• [Task requirements]: Taking the line with "Freedom From Religion Found. (357, 1411)" as the first and the line with "Blogger (228, 2537)" as the last, set down exactly every line in that range from the entries below, and no more.

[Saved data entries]
== Segment start ==
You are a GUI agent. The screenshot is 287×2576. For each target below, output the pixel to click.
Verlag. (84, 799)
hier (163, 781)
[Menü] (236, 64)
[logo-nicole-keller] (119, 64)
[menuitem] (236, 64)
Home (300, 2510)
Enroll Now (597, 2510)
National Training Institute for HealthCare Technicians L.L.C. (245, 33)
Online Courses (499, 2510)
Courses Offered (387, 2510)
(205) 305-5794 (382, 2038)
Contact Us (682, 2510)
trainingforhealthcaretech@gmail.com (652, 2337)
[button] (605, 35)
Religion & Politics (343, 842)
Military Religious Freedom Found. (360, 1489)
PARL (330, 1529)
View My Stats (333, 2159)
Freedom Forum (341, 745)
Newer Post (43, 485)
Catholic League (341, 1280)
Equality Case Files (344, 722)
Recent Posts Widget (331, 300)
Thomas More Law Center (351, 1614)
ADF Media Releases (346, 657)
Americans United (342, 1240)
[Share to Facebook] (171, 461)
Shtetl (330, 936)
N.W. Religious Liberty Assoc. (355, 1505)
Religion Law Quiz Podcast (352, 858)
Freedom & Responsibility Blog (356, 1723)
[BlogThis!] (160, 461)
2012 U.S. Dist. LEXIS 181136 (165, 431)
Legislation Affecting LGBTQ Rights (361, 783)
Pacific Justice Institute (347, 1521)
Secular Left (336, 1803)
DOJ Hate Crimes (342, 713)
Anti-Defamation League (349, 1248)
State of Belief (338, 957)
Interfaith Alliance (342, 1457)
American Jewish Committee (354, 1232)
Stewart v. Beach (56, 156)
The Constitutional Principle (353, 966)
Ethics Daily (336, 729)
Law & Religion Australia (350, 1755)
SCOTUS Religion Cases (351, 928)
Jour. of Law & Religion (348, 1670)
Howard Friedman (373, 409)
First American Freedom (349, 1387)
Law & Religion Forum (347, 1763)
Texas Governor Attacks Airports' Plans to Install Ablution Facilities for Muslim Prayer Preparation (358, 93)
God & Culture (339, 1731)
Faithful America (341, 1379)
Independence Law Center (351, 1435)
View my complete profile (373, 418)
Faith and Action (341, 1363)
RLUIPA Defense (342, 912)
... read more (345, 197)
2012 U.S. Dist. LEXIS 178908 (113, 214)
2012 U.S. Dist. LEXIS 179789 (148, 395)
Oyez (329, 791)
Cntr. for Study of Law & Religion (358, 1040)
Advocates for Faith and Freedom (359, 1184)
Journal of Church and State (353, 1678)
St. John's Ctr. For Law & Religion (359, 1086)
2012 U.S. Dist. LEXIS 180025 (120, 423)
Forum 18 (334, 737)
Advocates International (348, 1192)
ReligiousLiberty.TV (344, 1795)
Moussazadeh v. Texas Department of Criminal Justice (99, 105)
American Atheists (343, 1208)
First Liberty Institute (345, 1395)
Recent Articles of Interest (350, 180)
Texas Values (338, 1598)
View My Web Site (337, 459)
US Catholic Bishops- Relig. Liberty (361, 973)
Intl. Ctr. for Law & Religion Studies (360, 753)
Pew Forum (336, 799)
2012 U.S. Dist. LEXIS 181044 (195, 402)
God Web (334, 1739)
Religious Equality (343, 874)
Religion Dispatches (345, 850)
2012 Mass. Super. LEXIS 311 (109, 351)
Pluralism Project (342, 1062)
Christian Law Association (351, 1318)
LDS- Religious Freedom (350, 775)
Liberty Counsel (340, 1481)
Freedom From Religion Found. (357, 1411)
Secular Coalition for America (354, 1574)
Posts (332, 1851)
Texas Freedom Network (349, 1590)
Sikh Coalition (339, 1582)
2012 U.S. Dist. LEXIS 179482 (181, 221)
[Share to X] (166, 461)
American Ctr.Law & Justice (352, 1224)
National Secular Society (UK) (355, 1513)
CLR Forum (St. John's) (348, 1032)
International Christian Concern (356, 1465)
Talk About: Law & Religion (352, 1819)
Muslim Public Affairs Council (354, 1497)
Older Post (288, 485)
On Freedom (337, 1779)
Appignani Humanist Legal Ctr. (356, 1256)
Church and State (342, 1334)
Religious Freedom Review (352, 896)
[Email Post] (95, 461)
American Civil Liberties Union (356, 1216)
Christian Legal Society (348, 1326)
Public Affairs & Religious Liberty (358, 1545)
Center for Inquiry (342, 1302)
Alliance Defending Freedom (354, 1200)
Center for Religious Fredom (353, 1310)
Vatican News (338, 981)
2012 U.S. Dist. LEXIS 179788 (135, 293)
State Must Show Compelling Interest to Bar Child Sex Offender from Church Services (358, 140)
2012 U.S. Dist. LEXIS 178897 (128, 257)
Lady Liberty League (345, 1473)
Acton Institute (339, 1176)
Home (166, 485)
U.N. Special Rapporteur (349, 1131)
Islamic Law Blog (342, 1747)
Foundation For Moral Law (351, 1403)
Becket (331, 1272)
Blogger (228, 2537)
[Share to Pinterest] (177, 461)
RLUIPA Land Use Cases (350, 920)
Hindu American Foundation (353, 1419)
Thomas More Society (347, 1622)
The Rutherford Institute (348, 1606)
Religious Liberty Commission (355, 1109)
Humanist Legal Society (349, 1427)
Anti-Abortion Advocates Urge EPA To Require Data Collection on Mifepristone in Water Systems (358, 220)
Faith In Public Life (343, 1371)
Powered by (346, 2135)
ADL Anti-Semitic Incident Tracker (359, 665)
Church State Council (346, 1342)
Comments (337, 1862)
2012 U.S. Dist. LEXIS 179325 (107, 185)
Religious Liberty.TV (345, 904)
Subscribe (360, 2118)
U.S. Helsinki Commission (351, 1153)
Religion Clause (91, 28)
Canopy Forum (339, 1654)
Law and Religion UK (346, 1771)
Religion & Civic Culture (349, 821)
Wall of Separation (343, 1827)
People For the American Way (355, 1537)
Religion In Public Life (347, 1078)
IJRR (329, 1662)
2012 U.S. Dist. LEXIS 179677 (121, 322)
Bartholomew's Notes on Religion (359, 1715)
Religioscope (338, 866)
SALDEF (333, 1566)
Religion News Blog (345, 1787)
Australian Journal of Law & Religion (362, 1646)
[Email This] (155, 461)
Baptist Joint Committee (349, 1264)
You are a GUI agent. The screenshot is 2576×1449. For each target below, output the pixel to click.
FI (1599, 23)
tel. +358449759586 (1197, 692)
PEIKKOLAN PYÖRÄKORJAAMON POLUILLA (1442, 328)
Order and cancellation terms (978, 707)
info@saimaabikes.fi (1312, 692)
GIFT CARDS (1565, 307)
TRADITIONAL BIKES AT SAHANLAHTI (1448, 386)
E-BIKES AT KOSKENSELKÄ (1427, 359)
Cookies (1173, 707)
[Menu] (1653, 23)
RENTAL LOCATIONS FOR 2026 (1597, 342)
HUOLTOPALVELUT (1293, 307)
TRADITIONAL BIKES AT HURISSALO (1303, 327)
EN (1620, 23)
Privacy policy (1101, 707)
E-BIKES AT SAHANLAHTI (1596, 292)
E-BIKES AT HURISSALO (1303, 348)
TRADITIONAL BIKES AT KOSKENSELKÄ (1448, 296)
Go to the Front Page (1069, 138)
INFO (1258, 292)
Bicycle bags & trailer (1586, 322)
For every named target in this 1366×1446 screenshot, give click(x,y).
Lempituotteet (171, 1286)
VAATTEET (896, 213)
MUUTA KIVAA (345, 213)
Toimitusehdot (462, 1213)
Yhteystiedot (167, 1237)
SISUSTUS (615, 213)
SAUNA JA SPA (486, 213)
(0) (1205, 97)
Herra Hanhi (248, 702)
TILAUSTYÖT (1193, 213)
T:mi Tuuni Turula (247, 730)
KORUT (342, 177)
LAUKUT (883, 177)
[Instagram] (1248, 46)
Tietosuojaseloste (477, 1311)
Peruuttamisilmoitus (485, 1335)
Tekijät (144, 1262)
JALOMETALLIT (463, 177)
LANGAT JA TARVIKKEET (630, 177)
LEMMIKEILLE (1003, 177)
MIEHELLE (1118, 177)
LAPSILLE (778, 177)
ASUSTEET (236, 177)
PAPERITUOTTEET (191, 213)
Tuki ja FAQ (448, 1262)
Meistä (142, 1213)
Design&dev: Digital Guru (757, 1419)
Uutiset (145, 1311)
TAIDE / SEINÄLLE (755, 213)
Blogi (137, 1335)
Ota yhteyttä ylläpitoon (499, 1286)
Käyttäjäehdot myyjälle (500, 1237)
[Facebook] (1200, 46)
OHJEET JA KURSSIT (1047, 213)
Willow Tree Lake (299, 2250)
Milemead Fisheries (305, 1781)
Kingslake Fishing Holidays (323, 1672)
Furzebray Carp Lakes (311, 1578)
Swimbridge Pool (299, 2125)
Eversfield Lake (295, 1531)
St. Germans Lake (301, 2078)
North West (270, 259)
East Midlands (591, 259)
== Segment end ==
• [Exercise result]:
Freedom From Religion Found. (357, 1411)
Secular Coalition for America (354, 1574)
Posts (332, 1851)
Texas Freedom Network (349, 1590)
Sikh Coalition (339, 1582)
2012 U.S. Dist. LEXIS 179482 (181, 221)
[Share to X] (166, 461)
American Ctr.Law & Justice (352, 1224)
National Secular Society (UK) (355, 1513)
CLR Forum (St. John's) (348, 1032)
International Christian Concern (356, 1465)
Talk About: Law & Religion (352, 1819)
Muslim Public Affairs Council (354, 1497)
Older Post (288, 485)
On Freedom (337, 1779)
Appignani Humanist Legal Ctr. (356, 1256)
Church and State (342, 1334)
Religious Freedom Review (352, 896)
[Email Post] (95, 461)
American Civil Liberties Union (356, 1216)
Christian Legal Society (348, 1326)
Public Affairs & Religious Liberty (358, 1545)
Center for Inquiry (342, 1302)
Alliance Defending Freedom (354, 1200)
Center for Religious Fredom (353, 1310)
Vatican News (338, 981)
2012 U.S. Dist. LEXIS 179788 (135, 293)
State Must Show Compelling Interest to Bar Child Sex Offender from Church Services (358, 140)
2012 U.S. Dist. LEXIS 178897 (128, 257)
Lady Liberty League (345, 1473)
Acton Institute (339, 1176)
Home (166, 485)
U.N. Special Rapporteur (349, 1131)
Islamic Law Blog (342, 1747)
Foundation For Moral Law (351, 1403)
Becket (331, 1272)
Blogger (228, 2537)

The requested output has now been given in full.